Angola has invited interested players to use the diamond exploration permits formerly under the ownership of Isabel dos Santos, the daughter of former president José Eduardo dos Santos and Africa’s richest woman.
Reuters said it sourced its information from a video wherein mining firms met in private during a conference in Cape Town, South Africa last February.
In the video, Endiama president José Manuel Ganga Júnior spoke of the expiry of certain licenses whose former owners the government does not have a commitment with. “These licenses have expired … At this time, we don’t have any commitment with any former owners of these projects,” he was quoted as saying in the video.
“We are ready to start from zero to negotiate in the best conditions, the best possibilities for the good of Endiama, our country and potential shareholders,” he added. “Apart from Endiama which has to be a partner by law, the rest is open.”
An Endiama official verified the authenticity of the video and also confirmed that the licenses were, indeed, offered to new investors.
The news agency added that a source from the local diamond industry, whose identity Reuters did not reveal, said dos Santos had previously owned the Camafuca-Camazambo and Chiri licenses, which were meant for diamond exploration.
Aside from these licenses, miners also discussed the Mulepe, Sangamina and Tchiegi licenses during the closed-door meeting. They all covered areas in Lunda Norte and Lunda Sul, which are the country’s diamond-rich provinces in the northeast.
The wealthiest woman in the region today, dos Santos reportedly used her father’s influence to acquire major stakes in many blue-chip firms across several sectors, including banking, telecommunications and media, per Forbes. The family has been strongly influential in Angola until José Eduardo dos Santos departed from his position last year.
João Lourenço then became the successor to the said position last September, and he has since launched a crackdown against family monopolies in a bid to open Angola to varied investors. The clampdown has also been geared against the former presidential family to loosen its latch on Angola.
In November last year, Reuters reported that Lourenço dismissed Isabel as Sonangol’s chairwoman. The company is considered as Angola’s biggest oil company. On March 2, 2018, the government started an investigation into an alleged illegal transfer of $38 million to a Dubai-based firm, an incident that reportedly took place when she was at Sonangol’s helm.
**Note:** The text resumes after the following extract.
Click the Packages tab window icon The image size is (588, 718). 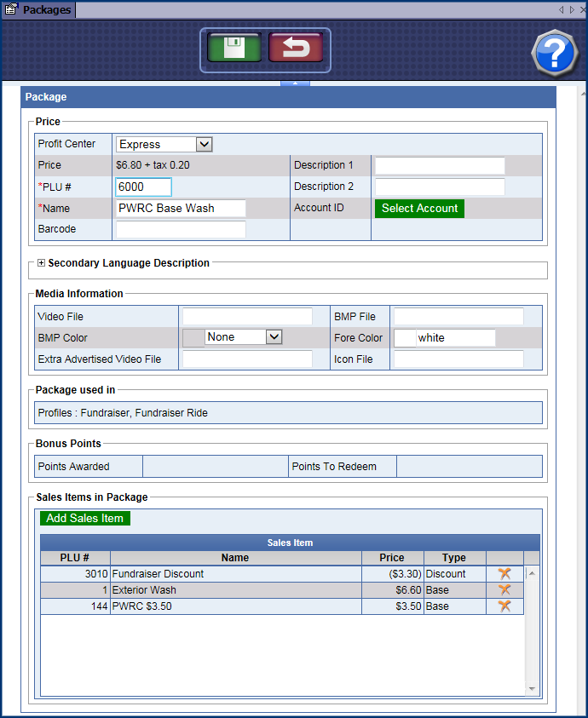pos(11,10)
A country in the South African nation, Angola is ranked the fifth biggest diamond producer in the world even as its vast resources remain untapped. Several of its mining territories remain laden with conflict and its business scene isolated from global development. Its lone diamond investor is Russian diamond mining company Alrosa, which has a stake in one of the world’s largest diamond reserves in the country, the Catoca mine.